RAFANELLI: Tell me a little bit about how the pandemic is affecting your operations at QC Harm Reduction and the people that you reach.
BROWN: In January and February we were really getting up and running over in Rock Island, getting all our services set up and we were paying attention to the pandemic, but I don’t think anybody realized the significance of it, right, until it got significant. So, I think part of the struggles for our drug users is many of them are unhoused. The shelters decided to house all of our unhoused folks–well, as many as they could–in the motels on the outskirts of town. They could be in Davenport, they could have been over here out by the airport, they could be in Bettendorf, but they housed them in motels to help people stay physically distanced from other folks and to try to keep folks safe. Once that happened, it was kind of like everybody scattered. Does that make sense? Once they were in the motels, then they had rules to follow. It was almost like everybody quit moving around in the Quad Cities. And when we went out on outreach to find the folks that were moving around, they were very seldom where they always were before the pandemic started. They were indoors door shut away, following rules and not out engaging with us on a weekly basis.
Across the nation, drug overdoses have increased substantially during the pandemic, according to data released by the CDC.
Drug related deaths were up 20% in the 12 months leading into spring 2020. While the numbers show death rates rising before the pandemic, the biggest spike occurred between March and May of last year. The CDC attributes these increases primarily to the polluted drug supply.
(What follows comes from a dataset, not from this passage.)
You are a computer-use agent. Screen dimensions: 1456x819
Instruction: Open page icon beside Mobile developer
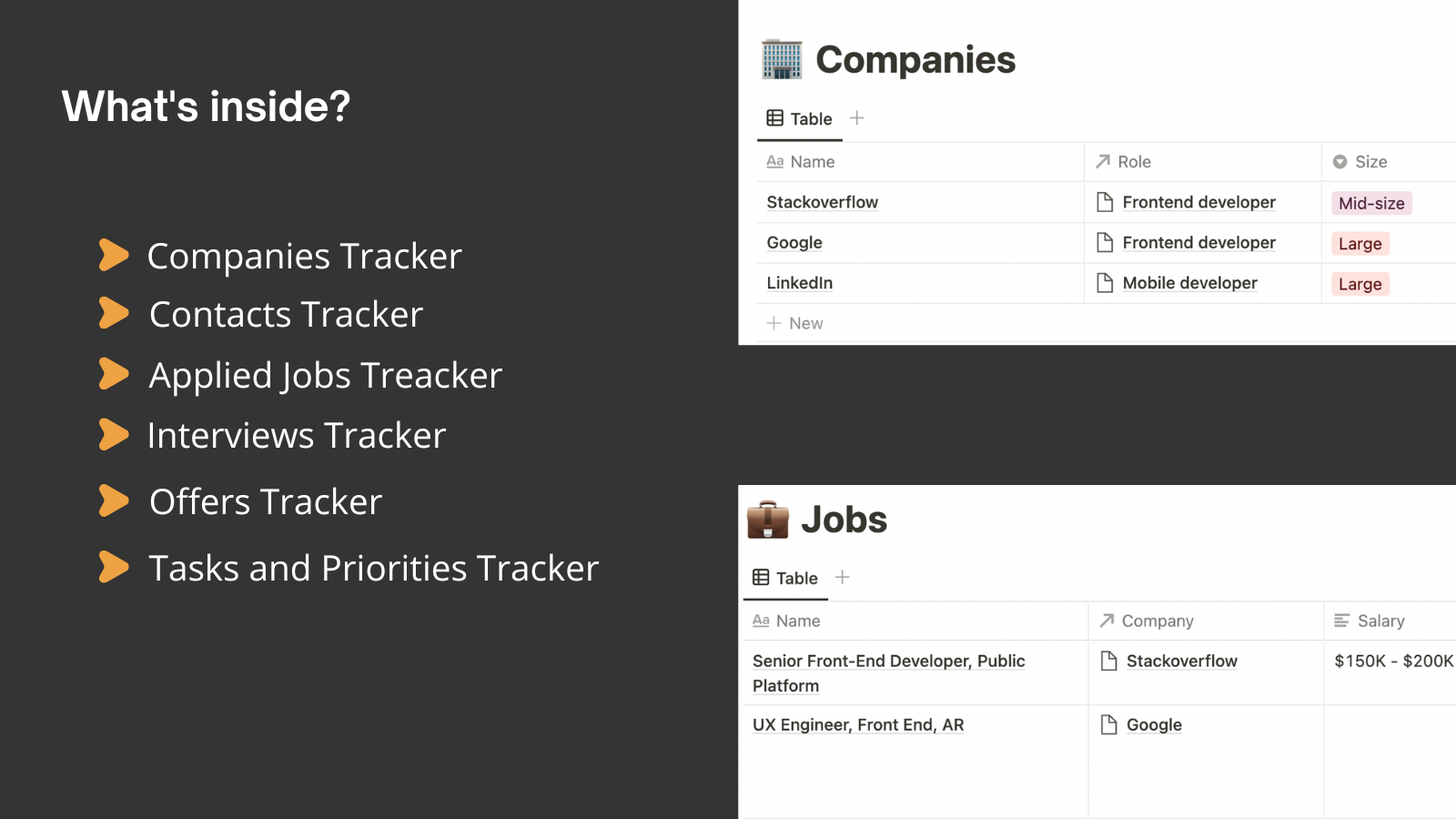coord(1105,283)
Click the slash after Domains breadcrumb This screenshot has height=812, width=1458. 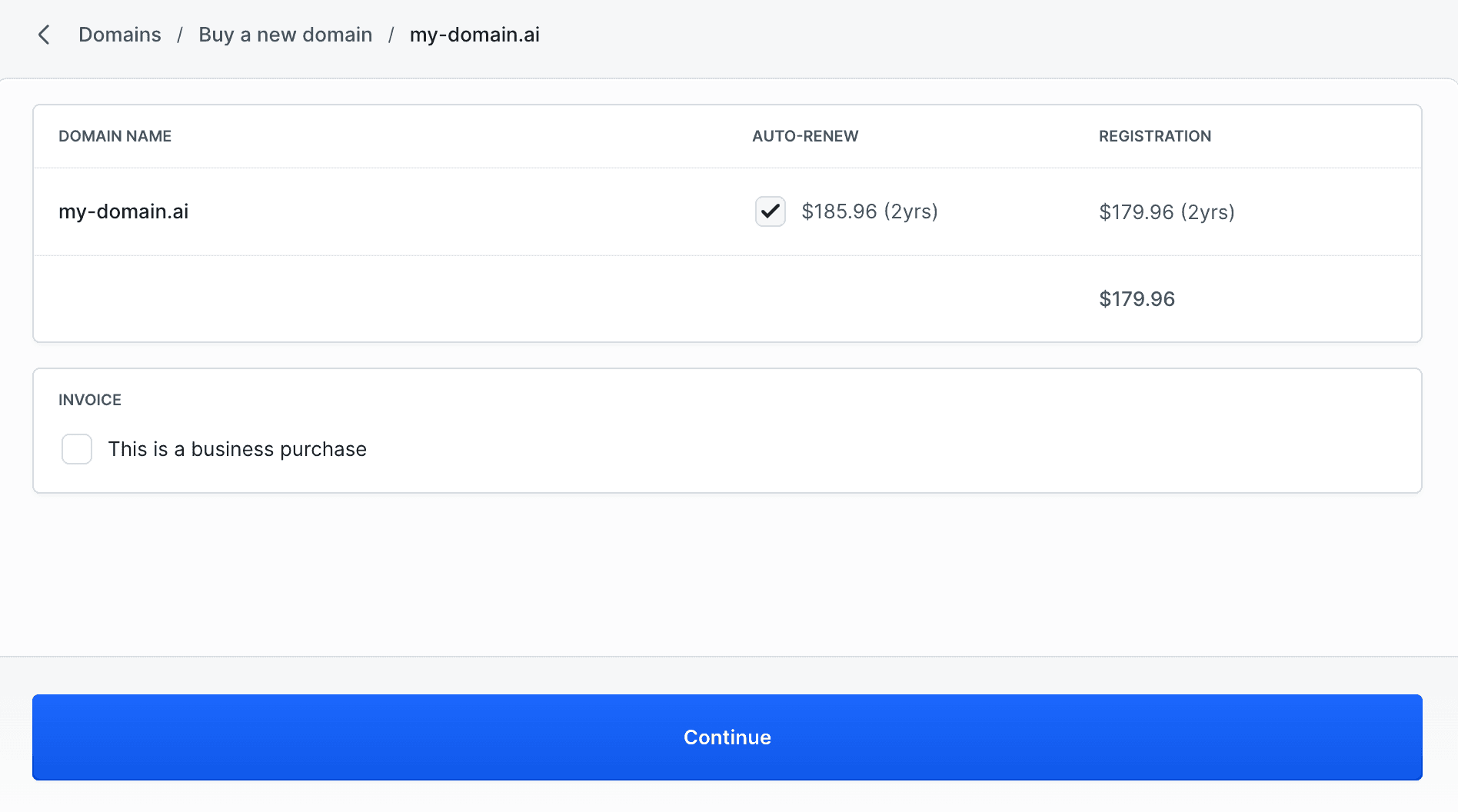(180, 35)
RAFANELLI: I know there’s been disruptions in the drug supply chain. How have these disruptions affected drug users in your community?
BROWN: In this area, they’re encountering a lot of adulterated methamphetamines, a little bit of heroin. We don’t have that much heroin here in our area right now. It’s almost all fentanyl. And they were reduced to buying the methamphetamines, a little bit of heroin here and there, but by and large, most of the drug supply that came in through here was adulterated with fentanyl. And if people weren’t testing their dope, they were overdosing and dying because they weren’t familiar with the amount of fentanyl that was present in that particular batch of dope. I know in Illinois overdose death rates went up approximately 19%–those numbers could have changed. And I believe Iowa’s went up to like 35 or 36%. And it was because people were using, they were self-isolating, right? So they were using alone. You never use alone, but they were using alone because they were isolated in motel rooms. They were isolated in housing apartments. They weren’t with people. They were using extremely adulterated dope, not testing it if they didn’t have the strips. But if you’re alone and you’re isolated and you can’t get somewhere, you’re going to do what you do. And what they were doing is using alone with no one there to look after them in the event of an overdose isolation.
RAFANELLI: So you think isolation is the main driver behind the national increase in overdoses?
BROWN: I think it had a lot to do with it. Don’t you?
This transcript has been edited for clarity.